Here's the code in python for the Jacobi method:
import numpy as np
def eigen_decomp_Jacobi(A, tol=1.0e-9):
a = A.copy()
def maxElem(a):
'''
Find largest off-diag. element a[k,l]
'''
n = len(a)
aMax = 0.0
for i in range(n - 1):
for j in range(i + 1, n):
if abs(a[i, j]) >= aMax:
aMax = abs(a[i, j])
k = i
l = j
return aMax, k, l
def rotate(a, p, k, l):
'''
Rotate to make a[k,l] = 0
'''
n = len(a)
aDiff = a[l, l] - a[k, k]
if abs(a[k, l]) < abs(aDiff) * 1.0e-36:
t = a[k, l] / aDiff
else:
phi = aDiff / (2.0 * a[k, l])
t = 1.0 / (abs(phi) + np.sqrt(phi ** 2 + 1.0))
if phi < 0.0:
t = -t
c = 1.0 / np.sqrt(t ** 2 + 1.0)
s = t * c
tau = s / (1.0 + c)
temp = a[k, l]
a[k, l] = 0.0
a[k, k] = a[k, k] - t * temp
a[l, l] = a[l, l] + t * temp
for i in range(k): # Case of i < k
temp = a[i, k]
a[i, k] = temp - s * (a[i, l] + tau * temp)
a[i, l] = a[i, l] + s * (temp - tau * a[i, l])
for i in range(k + 1, l): # Case of k < i < l
temp = a[k, i]
a[k, i] = temp - s * (a[i, l] + tau * a[k, i])
a[i, l] = a[i, l] + s * (temp - tau * a[i, l])
for i in range(l + 1, n): # Case of i > l
temp = a[k, i]
a[k, i] = temp - s * (a[l, i] + tau * temp)
a[l, i] = a[l, i] + s * (temp - tau * a[l, i])
for i in range(n): # Update transformation matrix
temp = p[i, k]
p[i, k] = temp - s * (p[i, l] + tau * p[i, k])
p[i, l] = p[i, l] + s * (temp - tau * p[i, l])
n = len(a)
maxRot = 5 * (n ** 2) # Set rotation number limit
p = np.identity(n) * 1.0 # Initialize transformation matrix
for i in range(maxRot): # Jacobi rotation loop
aMax, k, l = maxElem(a)
if aMax < tol:
print("Number of rotations: " + str(i+1))
return np.diagonal(a), p
rotate(a, p, k, l)
print('Jacobi method did not converge')
and here's the QR algorithm:
def convergence(arr, tolerance):
for i in range(len(arr)):
for j in range(len(arr[i])):
if i == j:
continue
else:
if abs(arr[i][j]) > tolerance:
return False
return True
def eigen_decomp_np(A, tolerance=1e-7):
A_k = A.copy()
m, n = A.shape
Q_k = np.eye(n)
i = 1
while(True):
Q, R = np.linalg.qr(A_k)
Q_k = Q_k @ Q
A_k = R @ Q
if(convergence(A_k, tolerance)):
print("Number of iterations: " + str(i))
break
else:
i += 1
eigenvalues = np.diag(A_k)
eigenvectors = Q_k
return eigenvalues, eigenvectors
Using the following symmetric square matrix (this is just an example and not my real matrix) and code:
A = np.array([[2.0,3.0,1.0],[3.0,1.0,5.0],[1.0,5.0,3.0]])

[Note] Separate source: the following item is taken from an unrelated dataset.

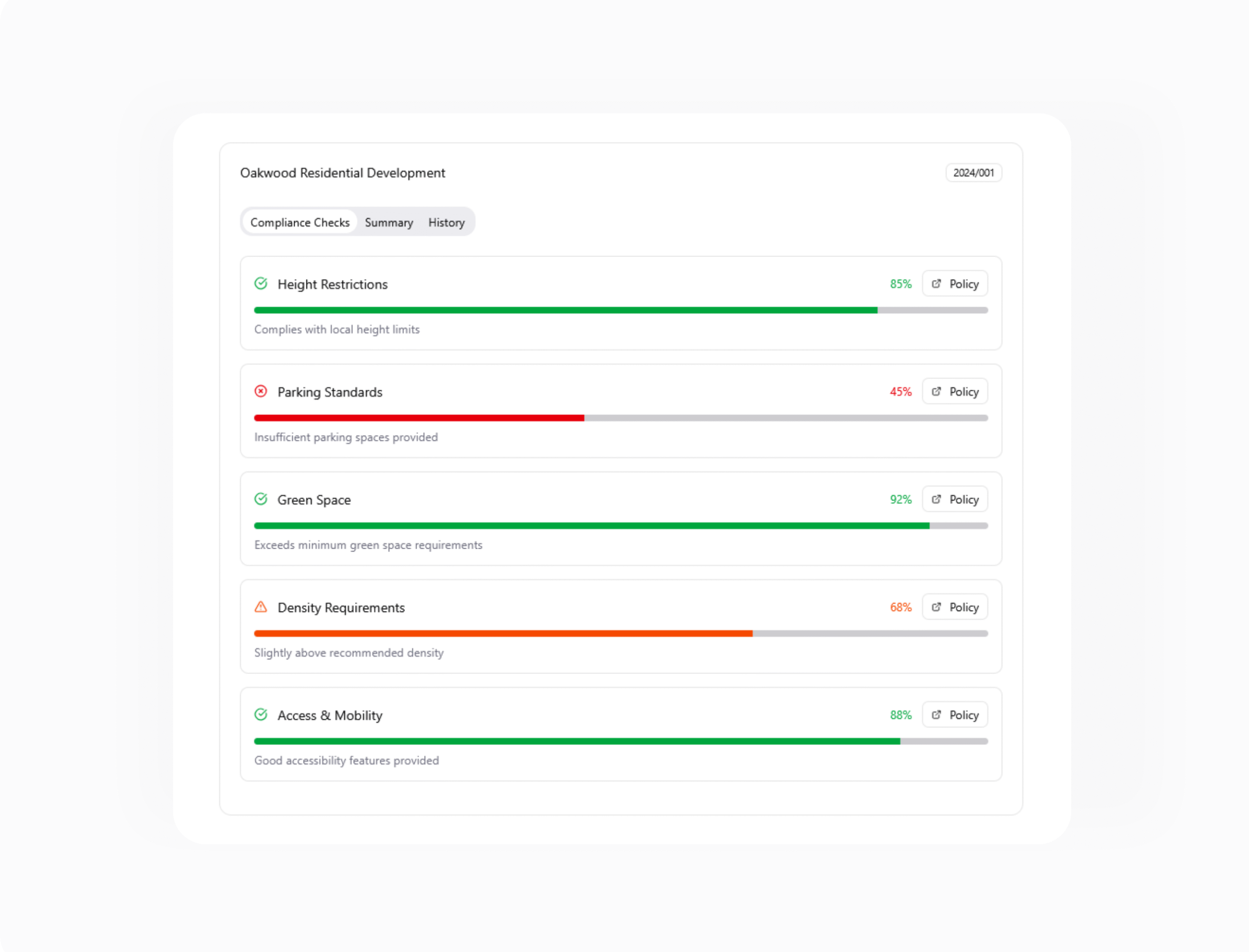Click the green check icon beside Green Space
Viewport: 1249px width, 952px height.
[261, 498]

w1, v1 = eigen_decomp_np(A)
w, v = eigen_decomp_Jacobi(A)
w1, v1
I get the following results for the eigenvalues:
QR: [ 8.28493698, -3.66728043, 1.38234345]
Jacobi: [ 1.38234345, -3.66728043, 8.28493698]

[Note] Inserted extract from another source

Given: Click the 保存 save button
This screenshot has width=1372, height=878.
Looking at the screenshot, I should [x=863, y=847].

The eigenvalues are the same but in different order. The Jacobi method has the correct order that matches the tenors. So if we had three tenors here for each column, say 1 year, 5 years and 10 years then most of the variance is explained by the 10 year yield according to the Jacobi implementation. But when using the QR algorithm most of the variance would be explained by the 1 year tenor.
Is there a way for the QR algorithm to produce the same order as the Jacobi implementation i.e. matching the tenors?